How we keep you safe

  • Comprehensive blood work before any prescription is written
  • Full health history review, including screening for prostate issues, blood clots, sleep apnea, and cardiovascular risk factors
  • Ongoing monitoring with follow-up labs at regular intervals
  • Dose adjustments based on your bloodwork and how you feel — at no extra cost
  • If treatment isn't appropriate for your health profile, you're told directly and refunded in full
  • All medications dispensed by FDA-registered pharmacies under strict quality standards

We will not prescribe to you if your labs don't support it. That's the point.

The lab test your doctor didn't run

Most PCPs order a basic panel that includes total testosterone only. That's not enough. Free testosterone — the portion your body can actually use — tells a different story, and it's often the more clinically meaningful number.

  • Ardor tests total T, free T, SHBG, and related biomarkers
  • Reference ranges vary dramatically between labs — "normal" at one lab can be "low" at another
  • Our physicians evaluate your numbers in the context of your age, symptoms, and goals — not against a one-size-fits-all cutoff

Your privacy

  • HIPAA-compliant systems end-to-end
  • Health data encrypted in transit (HTTPS) and at rest
  • Your information is never sold or shared with third parties
  • Plain, unmarked packaging — no logos, no product descriptions on the label

Common questions

Is testosterone a steroid?
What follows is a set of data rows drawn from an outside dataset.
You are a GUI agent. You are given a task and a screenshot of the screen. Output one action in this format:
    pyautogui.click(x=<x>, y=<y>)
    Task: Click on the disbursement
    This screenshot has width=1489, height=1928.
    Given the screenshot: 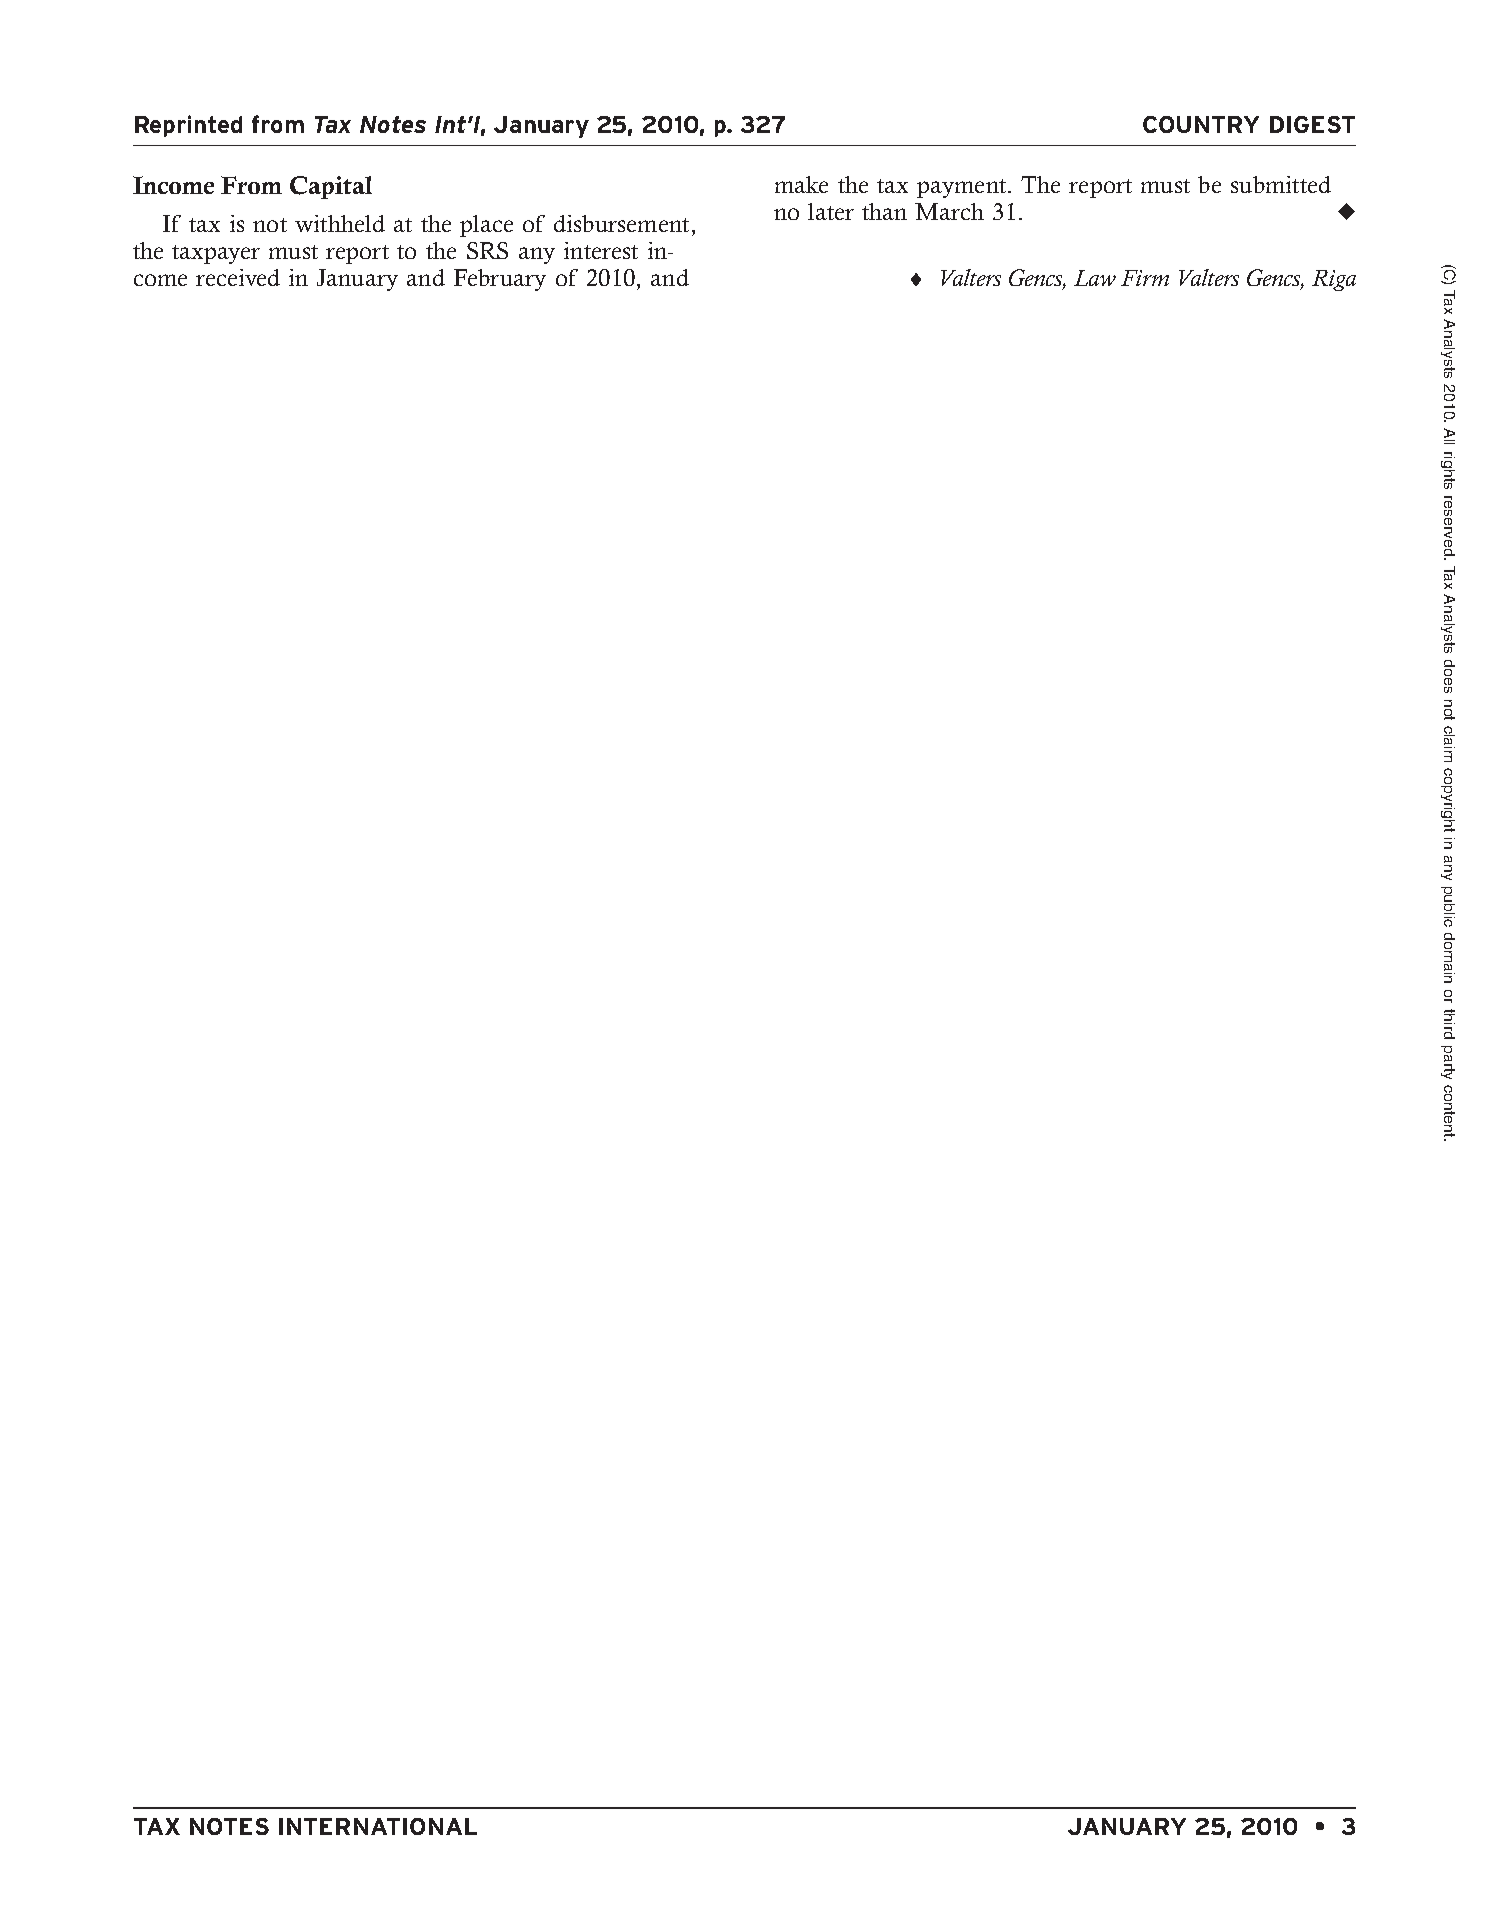 What is the action you would take?
    pyautogui.click(x=621, y=223)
Is this legal?
Testosterone is a naturally occurring hormone. TRT is physician-prescribed replacement-level dosing — not bodybuilding doses. It's a Schedule III controlled substance, which is exactly why a prescription and ongoing monitoring are required. It's fully legal when prescribed by a licensed physician and obtained through a licensed pharmacy.
Don't I need blood work?
Yes — and we include it. Every plan includes an at-home finger-prick lab kit. Takes 5 minutes. Mail it back in the prepaid envelope. Your physician reviews the results alongside your symptoms before any prescription is written.
My doctor said my levels are "normal."
Many PCPs use reference ranges from decades ago and test total testosterone only. "Normal" at one lab can be "low" at another, and the reference range reflects the population average — not your individual optimal. Our physicians specialize in hormone health and evaluate your total T, free T, and symptoms together.
What are the side effects?
Common short-term effects can include acne, increased red blood cell count, or mild fluid retention — most resolve with dose adjustment. Rare but more serious risks exist, which is exactly why ongoing bloodwork and physician monitoring are non-negotiable. Your physician discusses your individual risk profile before prescribing.
Can I stop TRT once I start?
Yes, though your physician will recommend tapering rather than stopping abruptly. TRT suppresses your body's natural testosterone production while you're on it; stopping means returning to your untreated baseline. Some men cycle off with medical supervision; others stay on indefinitely. It's a conversation with your physician — not a trap.
Will this affect my fertility?
TRT can reduce sperm production in some men — which matters if you're trying to conceive. If fertility is a concern, tell us during intake. Your physician can discuss fertility-preserving protocols (hCG, clomiphene) or alternative approaches. Don't start TRT without disclosing this.